The supreme court affirmed but remanded to determine if the circuit court’s $16.6 million price “includes more than is called for in the right of first refusal contract.”
Three-Tiered Appraisal Approach not Applicable
Initially, ADM and United reached an agreement for United to buy the subject land and three other grain storage facilities for $25 million. That deal was restructured after Country Visions learned of the tentative deal and noted the right of first refusal contract.
The subject property (Ripon Property) would be sold to United for $20 million, and the other properties, not subject to the right of first refusal contract, for $5 million.
According to the supreme court, “defendants assigned such a high value to the Ripon Property in part due to the unique synergies the Ripon Property would provide to United’s business,” based on location and railroad car loading capacity.
Country Visions sought a declaratory judgment that it had the right to purchase the property for its fair market value and specific performance of the right of first refusal at that price. Ultimately, the circuit court held a bench trial with expert testimony on value.
The circuit court ruled that the $20 million price that United paid was “a sham at an arbitrarily inflated price” designed to prevent Country Visions from exercising its right of first refusal.
But the circuit court accepted United’s expert determination on value at around $16.6 million, not the $7.7 million appraisal value that Country Vision’s expert assigned to it.
The supreme court noted that the basic principles of rights of first refusal “become more complicated when the burden property is sold as part of a package deal with other real or personal property that is not subject to the right of first refusal.”

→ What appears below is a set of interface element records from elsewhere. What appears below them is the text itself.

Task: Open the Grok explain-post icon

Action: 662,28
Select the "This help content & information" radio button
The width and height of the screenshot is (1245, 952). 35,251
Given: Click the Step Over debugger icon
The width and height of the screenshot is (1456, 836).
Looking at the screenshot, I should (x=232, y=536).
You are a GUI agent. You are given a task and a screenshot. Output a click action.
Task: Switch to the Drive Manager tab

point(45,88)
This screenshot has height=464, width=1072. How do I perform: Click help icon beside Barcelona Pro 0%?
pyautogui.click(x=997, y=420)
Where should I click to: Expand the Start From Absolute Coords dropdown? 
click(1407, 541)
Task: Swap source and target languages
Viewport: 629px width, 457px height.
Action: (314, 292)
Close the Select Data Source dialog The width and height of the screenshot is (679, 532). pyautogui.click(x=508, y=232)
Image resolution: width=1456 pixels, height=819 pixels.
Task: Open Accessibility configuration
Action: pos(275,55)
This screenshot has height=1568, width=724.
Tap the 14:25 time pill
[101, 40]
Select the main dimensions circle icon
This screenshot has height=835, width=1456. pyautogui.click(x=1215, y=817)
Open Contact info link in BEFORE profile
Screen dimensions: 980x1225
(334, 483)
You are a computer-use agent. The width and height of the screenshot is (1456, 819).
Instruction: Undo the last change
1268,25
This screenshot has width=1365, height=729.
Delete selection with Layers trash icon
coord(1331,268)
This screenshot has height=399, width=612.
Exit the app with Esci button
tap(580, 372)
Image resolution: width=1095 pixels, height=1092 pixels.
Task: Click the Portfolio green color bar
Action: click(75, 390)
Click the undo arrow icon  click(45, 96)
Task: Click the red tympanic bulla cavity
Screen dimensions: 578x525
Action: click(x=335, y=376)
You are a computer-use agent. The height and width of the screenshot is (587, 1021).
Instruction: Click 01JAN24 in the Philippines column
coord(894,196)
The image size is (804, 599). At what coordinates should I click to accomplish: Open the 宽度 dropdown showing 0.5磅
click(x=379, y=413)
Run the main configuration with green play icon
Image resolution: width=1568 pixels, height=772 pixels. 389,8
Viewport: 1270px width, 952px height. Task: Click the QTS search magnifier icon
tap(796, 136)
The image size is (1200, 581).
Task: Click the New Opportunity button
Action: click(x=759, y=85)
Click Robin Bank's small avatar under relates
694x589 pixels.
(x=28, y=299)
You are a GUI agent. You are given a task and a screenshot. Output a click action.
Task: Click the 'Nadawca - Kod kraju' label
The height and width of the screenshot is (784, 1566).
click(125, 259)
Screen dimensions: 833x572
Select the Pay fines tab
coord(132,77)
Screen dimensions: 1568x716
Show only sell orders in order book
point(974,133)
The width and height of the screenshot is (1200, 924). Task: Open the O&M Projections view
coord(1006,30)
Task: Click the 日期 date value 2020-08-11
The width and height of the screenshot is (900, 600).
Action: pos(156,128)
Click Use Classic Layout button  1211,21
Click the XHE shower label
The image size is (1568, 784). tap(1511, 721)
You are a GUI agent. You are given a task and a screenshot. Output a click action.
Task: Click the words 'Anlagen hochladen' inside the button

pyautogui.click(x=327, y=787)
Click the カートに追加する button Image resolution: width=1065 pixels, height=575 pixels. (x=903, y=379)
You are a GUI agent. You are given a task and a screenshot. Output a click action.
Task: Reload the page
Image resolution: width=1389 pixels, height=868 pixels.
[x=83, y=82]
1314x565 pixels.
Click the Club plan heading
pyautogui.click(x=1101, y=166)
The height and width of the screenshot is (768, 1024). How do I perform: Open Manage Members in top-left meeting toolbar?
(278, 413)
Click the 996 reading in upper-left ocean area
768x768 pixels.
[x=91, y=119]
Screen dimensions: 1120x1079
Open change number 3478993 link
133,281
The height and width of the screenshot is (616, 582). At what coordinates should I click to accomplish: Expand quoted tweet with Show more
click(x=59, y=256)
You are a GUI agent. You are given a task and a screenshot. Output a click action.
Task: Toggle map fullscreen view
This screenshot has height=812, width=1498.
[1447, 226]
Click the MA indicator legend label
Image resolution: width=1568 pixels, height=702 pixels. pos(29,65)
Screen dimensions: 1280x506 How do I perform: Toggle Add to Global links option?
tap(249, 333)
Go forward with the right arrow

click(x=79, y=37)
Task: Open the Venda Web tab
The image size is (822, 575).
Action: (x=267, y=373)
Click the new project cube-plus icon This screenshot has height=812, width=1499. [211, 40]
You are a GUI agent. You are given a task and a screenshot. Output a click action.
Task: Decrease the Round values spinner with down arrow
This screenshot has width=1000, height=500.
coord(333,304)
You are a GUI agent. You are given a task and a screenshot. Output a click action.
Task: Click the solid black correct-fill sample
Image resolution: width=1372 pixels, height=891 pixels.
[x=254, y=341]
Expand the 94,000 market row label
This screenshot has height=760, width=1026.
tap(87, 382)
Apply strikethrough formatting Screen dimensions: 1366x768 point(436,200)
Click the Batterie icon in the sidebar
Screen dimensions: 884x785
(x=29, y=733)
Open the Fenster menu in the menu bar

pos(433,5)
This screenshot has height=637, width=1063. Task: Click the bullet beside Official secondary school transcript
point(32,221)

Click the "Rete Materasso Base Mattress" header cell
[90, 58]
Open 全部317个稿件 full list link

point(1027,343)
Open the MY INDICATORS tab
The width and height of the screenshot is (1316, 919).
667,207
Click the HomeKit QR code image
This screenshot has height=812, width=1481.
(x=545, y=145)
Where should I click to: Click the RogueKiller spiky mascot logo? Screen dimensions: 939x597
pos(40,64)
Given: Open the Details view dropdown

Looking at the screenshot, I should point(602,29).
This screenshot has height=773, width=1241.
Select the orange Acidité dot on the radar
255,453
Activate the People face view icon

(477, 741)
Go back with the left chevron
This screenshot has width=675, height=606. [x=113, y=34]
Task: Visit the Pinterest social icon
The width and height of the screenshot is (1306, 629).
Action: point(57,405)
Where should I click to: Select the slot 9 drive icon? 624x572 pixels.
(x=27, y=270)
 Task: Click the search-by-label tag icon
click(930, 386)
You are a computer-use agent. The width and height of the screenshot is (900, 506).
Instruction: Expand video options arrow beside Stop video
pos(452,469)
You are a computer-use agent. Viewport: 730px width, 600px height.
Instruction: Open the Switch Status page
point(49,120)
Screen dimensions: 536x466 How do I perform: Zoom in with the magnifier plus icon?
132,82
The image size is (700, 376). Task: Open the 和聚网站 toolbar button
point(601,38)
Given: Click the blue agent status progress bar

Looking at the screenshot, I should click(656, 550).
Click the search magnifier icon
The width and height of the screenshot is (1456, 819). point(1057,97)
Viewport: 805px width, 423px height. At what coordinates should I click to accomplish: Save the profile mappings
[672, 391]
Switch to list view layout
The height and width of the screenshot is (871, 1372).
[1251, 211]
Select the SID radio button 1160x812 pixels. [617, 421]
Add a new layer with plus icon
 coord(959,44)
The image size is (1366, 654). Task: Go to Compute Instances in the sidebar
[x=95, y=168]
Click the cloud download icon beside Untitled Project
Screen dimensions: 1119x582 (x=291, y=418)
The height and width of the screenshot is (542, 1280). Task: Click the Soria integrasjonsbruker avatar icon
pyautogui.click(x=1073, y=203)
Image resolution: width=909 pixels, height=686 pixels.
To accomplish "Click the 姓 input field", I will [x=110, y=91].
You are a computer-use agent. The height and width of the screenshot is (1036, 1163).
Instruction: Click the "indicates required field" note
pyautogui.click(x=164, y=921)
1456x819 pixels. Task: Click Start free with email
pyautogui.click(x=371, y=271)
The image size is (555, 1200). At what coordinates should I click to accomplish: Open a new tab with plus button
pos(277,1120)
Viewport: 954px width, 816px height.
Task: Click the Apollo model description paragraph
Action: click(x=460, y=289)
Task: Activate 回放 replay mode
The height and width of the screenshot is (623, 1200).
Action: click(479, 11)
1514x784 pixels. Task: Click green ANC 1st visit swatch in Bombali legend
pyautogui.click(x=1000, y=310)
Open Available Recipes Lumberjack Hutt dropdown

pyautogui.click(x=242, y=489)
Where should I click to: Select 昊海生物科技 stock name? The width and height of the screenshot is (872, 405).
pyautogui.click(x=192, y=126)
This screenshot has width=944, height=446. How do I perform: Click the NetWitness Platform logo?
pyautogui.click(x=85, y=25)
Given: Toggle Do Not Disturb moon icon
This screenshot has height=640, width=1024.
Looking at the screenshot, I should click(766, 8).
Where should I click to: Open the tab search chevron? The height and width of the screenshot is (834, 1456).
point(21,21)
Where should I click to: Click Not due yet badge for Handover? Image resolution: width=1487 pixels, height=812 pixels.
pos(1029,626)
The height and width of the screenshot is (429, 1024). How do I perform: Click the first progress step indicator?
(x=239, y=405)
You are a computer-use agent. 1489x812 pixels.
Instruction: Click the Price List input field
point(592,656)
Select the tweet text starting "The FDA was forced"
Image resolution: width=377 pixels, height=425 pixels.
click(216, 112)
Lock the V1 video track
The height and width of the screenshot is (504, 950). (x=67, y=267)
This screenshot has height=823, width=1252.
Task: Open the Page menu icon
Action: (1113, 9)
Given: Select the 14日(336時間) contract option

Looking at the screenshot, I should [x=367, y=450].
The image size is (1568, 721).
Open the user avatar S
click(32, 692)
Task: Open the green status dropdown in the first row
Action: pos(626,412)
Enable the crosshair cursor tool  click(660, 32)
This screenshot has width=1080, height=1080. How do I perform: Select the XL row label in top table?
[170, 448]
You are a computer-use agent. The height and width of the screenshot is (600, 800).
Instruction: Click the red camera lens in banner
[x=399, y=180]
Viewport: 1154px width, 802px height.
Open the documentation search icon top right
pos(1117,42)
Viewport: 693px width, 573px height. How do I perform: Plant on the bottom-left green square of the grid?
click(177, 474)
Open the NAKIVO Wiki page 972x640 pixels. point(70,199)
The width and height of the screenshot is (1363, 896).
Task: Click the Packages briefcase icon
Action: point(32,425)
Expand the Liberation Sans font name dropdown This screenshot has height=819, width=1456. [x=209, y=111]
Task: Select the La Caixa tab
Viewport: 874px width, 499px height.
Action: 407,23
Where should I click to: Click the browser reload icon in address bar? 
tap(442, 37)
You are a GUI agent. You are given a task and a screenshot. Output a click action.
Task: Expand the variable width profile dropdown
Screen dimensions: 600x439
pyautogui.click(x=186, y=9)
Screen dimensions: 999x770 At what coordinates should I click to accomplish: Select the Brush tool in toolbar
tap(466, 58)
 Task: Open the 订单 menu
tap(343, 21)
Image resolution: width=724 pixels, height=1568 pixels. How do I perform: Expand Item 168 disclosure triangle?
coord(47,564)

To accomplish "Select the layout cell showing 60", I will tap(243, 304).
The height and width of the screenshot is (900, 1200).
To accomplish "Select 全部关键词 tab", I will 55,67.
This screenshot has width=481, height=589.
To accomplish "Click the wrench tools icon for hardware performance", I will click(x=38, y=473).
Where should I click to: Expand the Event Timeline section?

After examining the case law, the supreme court rejected Country Vision’s argument that a fair market price must be determined using a statutory three-tiered methodology of appraisals, which applies in cases involving taxation and eminent domain.
“[T]he goal of the circuit court when setting the exercise price for a right of first refusal is not to determine the fair market value of the burdened property,” Justice Ziegler wrote.
“Rather, the circuit court must determine the actual price that the prospective third-party buyer would have offered for the burdened property, based on the terms of the contract and facts of the case (we will refer to this actual price as the “prospective offer price”).”
“This prospective offer price, contrary to Country Visions’ argument, need not equal the appraised value nor the fair market value,” Justice Ziegler continued.
“Indeed, the prospective offer price may be significantly higher than either the appraised value or the fair market value of the burdened property.”
Chief Justice Patience Roggensack wrote a concurring opinion to reiterate that on remand, the circuit court should review whether the exercise price set by the circuit court included personal property that was sold with the real estate.
“On remand, the central question is whether United’s expert included personal property acquired under the APA when he asserted that the actual price for the Ripon Property was $16.6 million,” Chief Justice Roggensack wrote.